Extracted text:
━━━━━━━━━━━━━━━━━━━━

Waterbury v. Progressive N. Ins. Co.

Decision Date07 September 2016
Docket NumberNo. C15-0112-LTS,C15-0112-LTS
PartiesBRETT WATERBURY, Plaintiff, v. PROGRESSIVE NORTHERN INSURANCE COMPANY, Defendant.
CourtU.S. District Court — Northern District of Iowa
ORDER REGARDING PROPOSED JURY INSTRUCTIONS AND CHOICE OF LAW

Attached to this order is my preliminary set of jury instructions. These instructions are a combination of the parties' proposed instructions and my standard civil jury instructions. Also incorporated into the preliminary set of jury instructions is my ruling on the parties' choice of law dispute, which is addressed below.

I. BACKGROUND

This case involves a boat insurance policy. It is undisputed that the plaintiff, an Iowa resident, had a boat and that the defendant provided an insurance policy for the boat. Plaintiff alleges that in April 2014, the boat was damaged in an accident in Missouri. Plaintiff filed a claim with defendant. Defendant denied coverage, finding that the damage occurred due to normal wear and tear, which is not covered, rather than an accident.

On May 26, 2015, plaintiff filed this case in the Circuit Court for Camden County, Missouri (the location of the alleged accident). In his two-count petition, plaintiff alleged breach of contract and vexatious refusal to pay an insurance claim. Doc. No. 1-2 at 3-5. On July 13, 2015, defendant removed the case to the United States District Court for the Western District of Missouri. Doc. No. 1.1 On September 10, 2015, defendant filed a motion to transfer venue to this court. Doc. No. 16. Plaintiff did not resist the motion. On October 16, 2015, United States District Judge Nanette K. Laughrey transferred the case to this court. Doc. No. 21.

━━━━━━━━━━━━━━━━━━━━

Record list:
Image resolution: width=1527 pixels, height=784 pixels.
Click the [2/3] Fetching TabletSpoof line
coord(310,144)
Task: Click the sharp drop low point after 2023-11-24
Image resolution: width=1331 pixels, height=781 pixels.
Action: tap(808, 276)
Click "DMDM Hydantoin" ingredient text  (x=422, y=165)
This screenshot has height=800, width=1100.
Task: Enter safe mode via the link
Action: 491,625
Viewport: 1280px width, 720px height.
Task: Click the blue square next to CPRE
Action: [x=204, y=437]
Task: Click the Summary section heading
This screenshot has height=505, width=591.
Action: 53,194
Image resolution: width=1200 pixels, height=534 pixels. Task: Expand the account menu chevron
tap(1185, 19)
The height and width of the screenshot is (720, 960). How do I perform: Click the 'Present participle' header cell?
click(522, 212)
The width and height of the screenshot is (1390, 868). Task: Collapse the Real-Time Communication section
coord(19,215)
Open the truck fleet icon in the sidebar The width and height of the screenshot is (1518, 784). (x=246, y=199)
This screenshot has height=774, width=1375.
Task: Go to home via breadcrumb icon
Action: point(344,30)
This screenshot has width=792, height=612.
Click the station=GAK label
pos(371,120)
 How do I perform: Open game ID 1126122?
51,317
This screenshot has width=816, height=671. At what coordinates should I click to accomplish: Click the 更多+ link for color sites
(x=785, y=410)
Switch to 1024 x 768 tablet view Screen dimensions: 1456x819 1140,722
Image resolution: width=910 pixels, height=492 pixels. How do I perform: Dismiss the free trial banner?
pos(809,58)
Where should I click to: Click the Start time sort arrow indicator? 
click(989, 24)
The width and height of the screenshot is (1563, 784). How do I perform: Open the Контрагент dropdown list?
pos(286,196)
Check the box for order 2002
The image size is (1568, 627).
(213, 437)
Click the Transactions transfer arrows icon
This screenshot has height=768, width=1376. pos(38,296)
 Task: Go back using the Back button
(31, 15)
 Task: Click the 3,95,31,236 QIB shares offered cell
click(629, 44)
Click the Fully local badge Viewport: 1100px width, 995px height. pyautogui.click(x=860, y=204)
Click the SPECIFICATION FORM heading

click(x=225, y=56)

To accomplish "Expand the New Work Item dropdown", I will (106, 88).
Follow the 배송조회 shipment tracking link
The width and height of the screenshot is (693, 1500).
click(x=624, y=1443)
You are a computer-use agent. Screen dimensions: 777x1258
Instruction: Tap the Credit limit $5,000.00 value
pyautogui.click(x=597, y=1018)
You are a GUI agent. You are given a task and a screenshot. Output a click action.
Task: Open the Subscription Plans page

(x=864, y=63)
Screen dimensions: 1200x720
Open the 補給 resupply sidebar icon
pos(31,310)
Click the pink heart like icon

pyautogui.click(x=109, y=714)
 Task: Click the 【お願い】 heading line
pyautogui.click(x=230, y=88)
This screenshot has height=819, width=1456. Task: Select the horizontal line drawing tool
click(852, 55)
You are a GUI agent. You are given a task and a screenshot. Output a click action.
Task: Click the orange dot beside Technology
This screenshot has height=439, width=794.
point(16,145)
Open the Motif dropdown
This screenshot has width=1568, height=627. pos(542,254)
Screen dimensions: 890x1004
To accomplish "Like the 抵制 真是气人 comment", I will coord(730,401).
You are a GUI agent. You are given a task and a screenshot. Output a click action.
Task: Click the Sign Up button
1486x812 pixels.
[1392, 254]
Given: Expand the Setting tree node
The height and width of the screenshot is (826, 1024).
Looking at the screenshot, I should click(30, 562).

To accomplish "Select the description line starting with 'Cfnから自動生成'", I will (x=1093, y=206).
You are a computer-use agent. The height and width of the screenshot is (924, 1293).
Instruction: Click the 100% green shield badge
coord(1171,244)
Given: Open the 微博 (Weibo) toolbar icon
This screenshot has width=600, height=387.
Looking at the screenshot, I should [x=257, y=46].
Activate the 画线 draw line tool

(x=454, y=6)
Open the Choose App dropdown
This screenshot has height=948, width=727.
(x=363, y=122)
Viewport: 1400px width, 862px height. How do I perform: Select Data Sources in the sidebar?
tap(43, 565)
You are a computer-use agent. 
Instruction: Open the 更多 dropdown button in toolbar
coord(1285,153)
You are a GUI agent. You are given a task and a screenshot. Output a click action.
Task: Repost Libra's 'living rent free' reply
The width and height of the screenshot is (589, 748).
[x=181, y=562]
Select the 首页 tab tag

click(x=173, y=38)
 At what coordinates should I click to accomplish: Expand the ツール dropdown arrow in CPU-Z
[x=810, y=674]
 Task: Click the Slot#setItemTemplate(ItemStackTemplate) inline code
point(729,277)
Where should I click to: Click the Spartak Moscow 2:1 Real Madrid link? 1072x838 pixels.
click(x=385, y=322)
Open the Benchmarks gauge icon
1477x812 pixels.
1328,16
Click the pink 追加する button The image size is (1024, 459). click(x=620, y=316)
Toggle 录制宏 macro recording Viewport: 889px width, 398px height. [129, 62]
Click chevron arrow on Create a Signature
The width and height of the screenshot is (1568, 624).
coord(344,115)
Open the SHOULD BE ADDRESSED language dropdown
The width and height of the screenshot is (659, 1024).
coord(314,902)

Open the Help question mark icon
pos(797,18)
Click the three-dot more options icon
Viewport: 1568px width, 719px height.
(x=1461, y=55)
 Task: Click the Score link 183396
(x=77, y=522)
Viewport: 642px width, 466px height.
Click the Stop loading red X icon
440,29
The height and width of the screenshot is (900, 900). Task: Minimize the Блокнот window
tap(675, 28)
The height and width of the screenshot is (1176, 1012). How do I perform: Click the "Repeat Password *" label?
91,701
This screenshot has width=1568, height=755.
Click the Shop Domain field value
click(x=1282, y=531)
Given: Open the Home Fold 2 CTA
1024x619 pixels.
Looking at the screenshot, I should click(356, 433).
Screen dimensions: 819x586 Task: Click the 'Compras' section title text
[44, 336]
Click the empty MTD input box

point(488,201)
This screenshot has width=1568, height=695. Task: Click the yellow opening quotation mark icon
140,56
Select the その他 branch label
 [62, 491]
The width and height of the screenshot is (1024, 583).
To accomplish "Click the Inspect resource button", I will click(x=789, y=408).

━━━━━━━━━━━━━━━━━━━━

Directives:
A. Could you reproduce the stretch of the Waterbury court order from "On May 26, 2015, plaintiff" through "Doc. No. 21."?
B. Can you carry on the Waterbury court order from its last sentence?

Exercise responses:
A.
On May 26, 2015, plaintiff filed this case in the Circuit Court for Camden County, Missouri (the location of the alleged accident). In his two-count petition, plaintiff alleged breach of contract and vexatious refusal to pay an insurance claim. Doc. No. 1-2 at 3-5. On July 13, 2015, defendant removed the case to the United States District Court for the Western District of Missouri. Doc. No. 1.1 On September 10, 2015, defendant filed a motion to transfer venue to this court. Doc. No. 16. Plaintiff did not resist the motion. On October 16, 2015, United States District Judge Nanette K. Laughrey transferred the case to this court. Doc. No. 21.

B.
Plaintiff then retained Iowa counsel. Doc. No. 26. On November 19, 2015, plaintiff filed a motion to transfer venue back to Missouri. Doc. No. 32. Plaintiff argued that his previous counsel had erred in failing to resist the motion to transfer venue and that several factors weighed in favor of returning this case to Missouri. Doc. No. 32-1 at 2-5. Chief Judge Linda R. Reade, to whom this case was initially assigned upon its arrival, denied the motion on January 4, 2016. Doc. No. 36 at 4-5. Judge Reade stated:

When evaluating the interests of justice, court can consider "(1) judicial economy, (2) the plaintiff's choice of forum, (3) the comparative costs to the parties of litigating in each forum, (4) each party's ability to enforce a judgment, (5) obstacles to a fair trial, (6) conflict of law issues, and (7) the advantages of having a local court determine questions of local law." Terra Int'l, 119 F.3d at 696. Progressive argues that several of these factors support denying the Motion, stating that this case should be heard in Iowa because "this case revolves around an Iowa insurance contract dispute between an Iowa resident and a business operating in Iowa" and that the costs of litigation are similar in either forum. See Brief in Support of the Resistance at 7. Waterbury argues that because three witnesses live in Missouri, it would be more expensive to have to travel to Missouri for depositions or for those witnesses to travel to Iowa for trial. However, there are at least four other witnesses, including Waterbury himself, located in Iowa. Therefore, the comparative costs appear substantially similar. Waterbury also argues that he preferred the case to remain in Missouri.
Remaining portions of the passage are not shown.